A fine giugno si pagherà l’imposta di bollo sul deposito titoli. Fra le varie tasse e balzelli che il contribuente è chiamato a versare questo mese, c’è anche la patrimoniale sui risparmi.
Pochissimi ne parlano, sembra quasi un balzello silenzioso che passa inosservato, a differenza dell’Imu sulle seconde case da far tremare i polsi e che ogni organo d’informazione strombazza di continuo. Ma l’imposta di bollo sugli investimenti in strumenti finanziari (titoli di stato, azioni, obbligazioni, quote di fondi, Etf, ecc.) vale circa 2 miliardi di euro.
La patrimoniale sui dossier titoli
Si tratta di un vero e proprio prelievo forzoso ricorrente che colpisce i risparmi e vale lo 0,02% all’anno del valore patrimoniale finanziario complessivo di ciascun investitore. Generalmente si paga due volte all’anno, su base semestrale (0,01%), il 30 giugno e il 31 dicembre, ma tante banche la applicano anche su base trimestrale (0,05%) e poche su base annuale. Per fare un esempio, chi detenesse Btp per 100 mila euro dovrà quindi dare allo Stato 200 euro a fine anno, 100 euro a semestre o 50 a trimestre. Già, perché l’imposta viene calcolata sulle giacenze del deposito titoli alla data di rendicontazione del documento contabile e viene prelevata automaticamente dalla banca o intermediario finanziario agendo da sostituto d’imposta per conto dell’erario.
Imposta di bollo su deposito titoli
L’imposta di bollo sul deposito titoli, Introdotta nel 2012 col decreto “Salva Italia” colpisce tutti gli strumenti finanziari (azioni, obbligazioni, fondi comuni, certificati di deposito, Etf, ecc.) custoditi dagli intermediari finanziari per conto dei loro clienti. Si paga annualmente fotografando le consistenze sul dossier titoli al 31 dicembre di ogni anno, ma molte banche la ripartiscono semestralmente o trimestralmente. Questo per impedire che i risparmiatori ben informati, vendano gli strumenti finanziari prima della scadenza prestabilita azzerando quindi il deposito titoli per evitare di subire il salasso.
Quanto e come si paga?
L’imposta di bollo sul depositi titoli, come detto, vale oggi lo 0,02% del valore totale degli strumenti finanziari posseduti. Ma inizialmente era stata introdotta dal governo Monti con una percentuale allo 0,01%, poi aumentata col tempo fino all’attuale aliquota. Il calcolo viene fatto sommando i valori degli strumenti finanziari detenuti dal risparmiatore alla data del 31 dicembre di ogni anno per cui fa fede l’estratto conto depositi titoli redatto e inviato al risparmiatore come base imponibile su cui applicare l’imposta.
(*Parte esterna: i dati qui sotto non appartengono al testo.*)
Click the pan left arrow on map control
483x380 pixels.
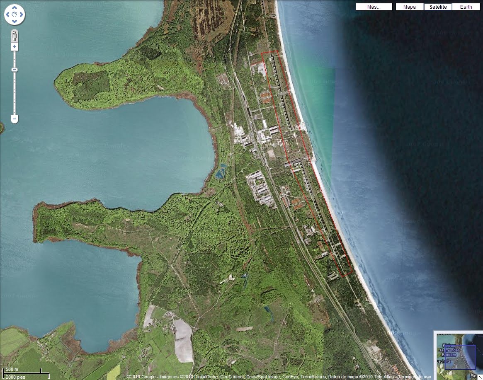[x=7, y=15]
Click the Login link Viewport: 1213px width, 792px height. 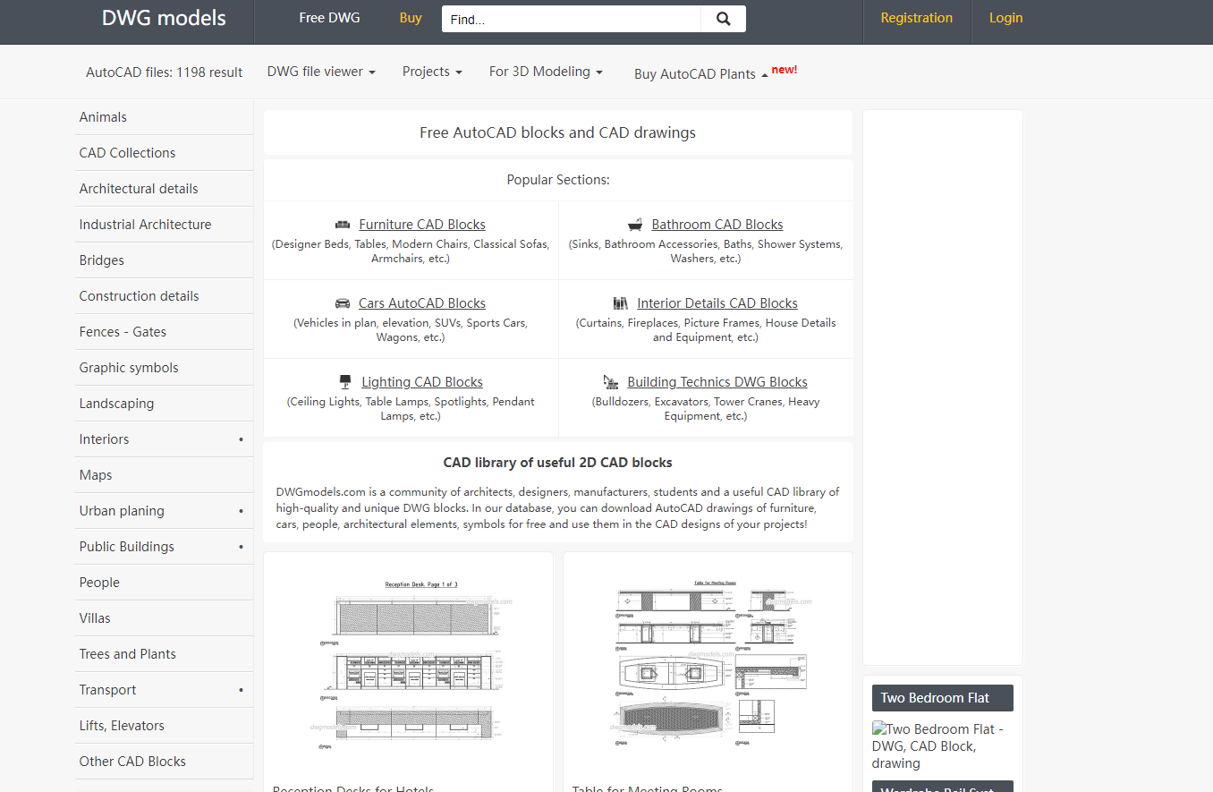pyautogui.click(x=1005, y=17)
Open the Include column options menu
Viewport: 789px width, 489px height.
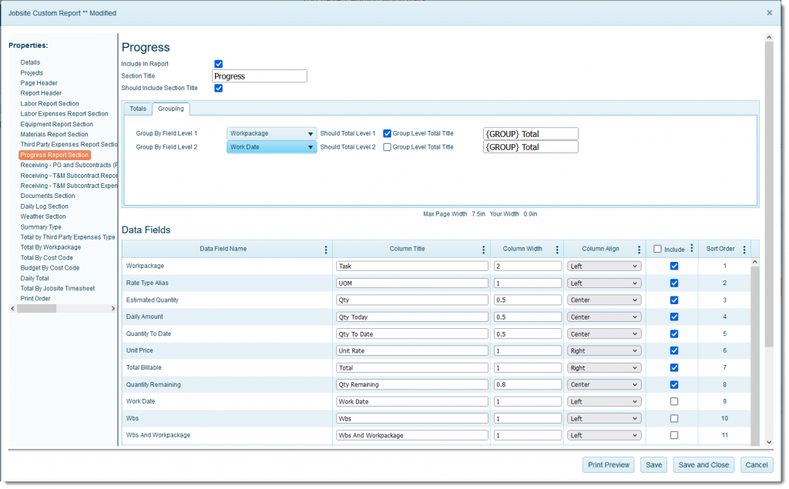pos(691,249)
Tale imposta viene quindi pagata sulla scorta dell’invio della comunicazione che per molti intermediari finanziari avviene con cadenza trimestrale o semestrale. Per cui l’imposta dello 0,02% annuo viene frazionata proporzionalmente in base ai valori finanziari detenuti nel momento in cui la banca o l’intermediario comunicano l’estratto conto depositi titoli. Alcune banche restano, però, ancora ferme all’invio dell’estratto conto una volta all’anno.
“L’estratto conto o il rendiconto si considerano in ogni caso inviati almeno una volta nel corso dell’anno anche quando non sussiste un obbligo di invio o di redazione. Se gli estratti conto sono inviati periodicamente nel corso dell’anno, l’imposta di bollo dovuta è rapportata al periodo rendicontato.
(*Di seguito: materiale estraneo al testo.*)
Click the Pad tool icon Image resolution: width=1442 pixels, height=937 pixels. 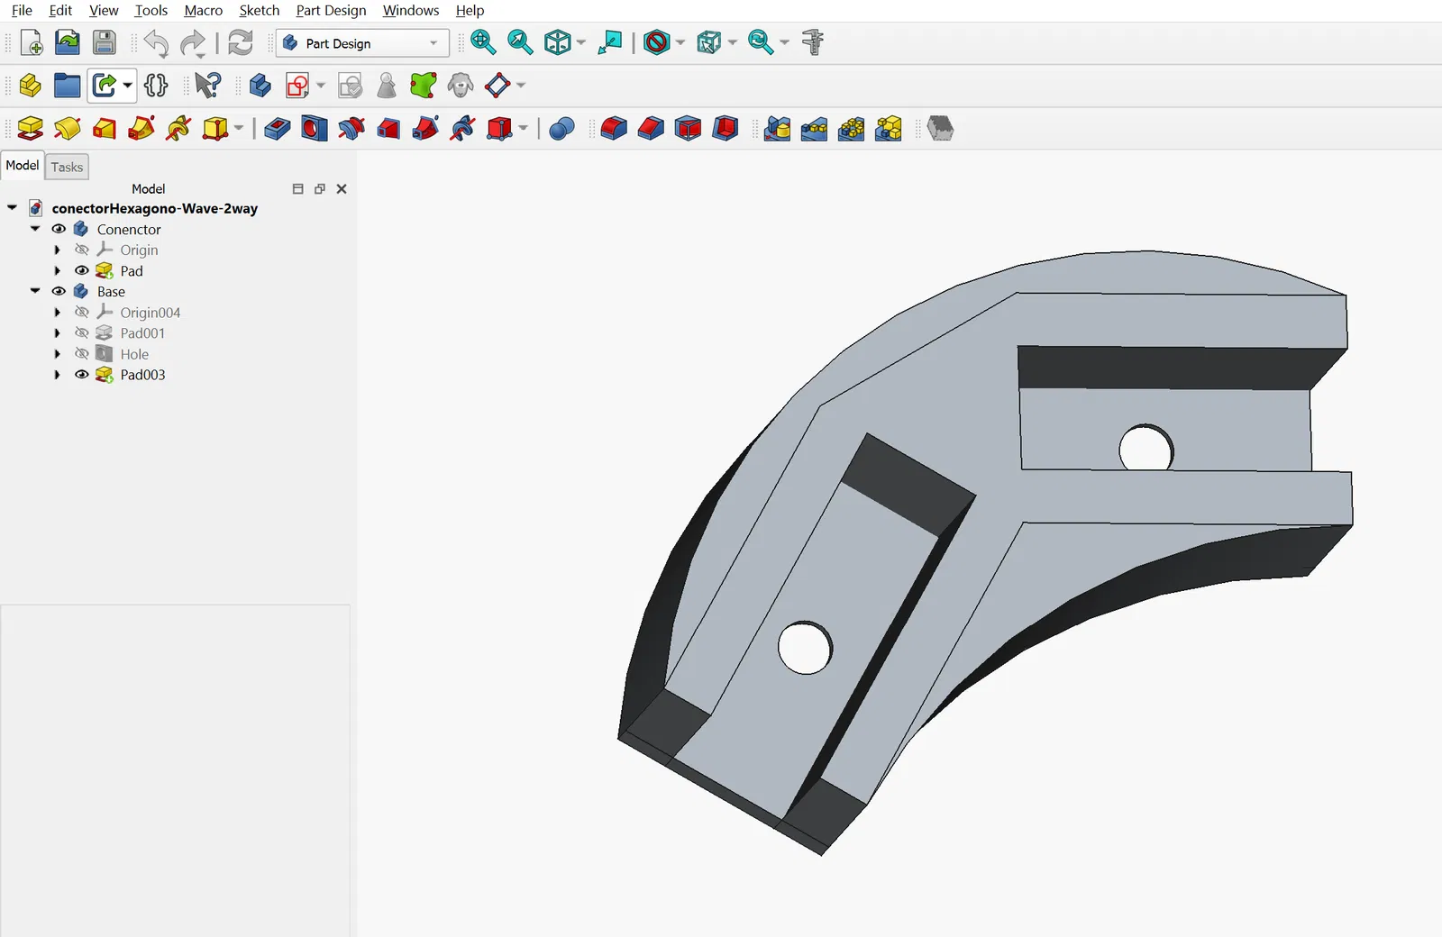click(30, 129)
Chi non paga l’imposta di bollo
L’imposta di bollo sul deposito titoli non è dovuta quando il valore medio di giacenza annuo risultante dagli estratti e dai libretti è complessivamente inferiore a 5.000 euro. Pertanto può succedere che un investitore attento provveda svuotare il deposito titoli poco prima della redazione dell’estratto conto in maniera tale che la valorizzazione del proprio portafoglio sia pari a zero per poi riacquistare gli strumenti finanziari subito dopo.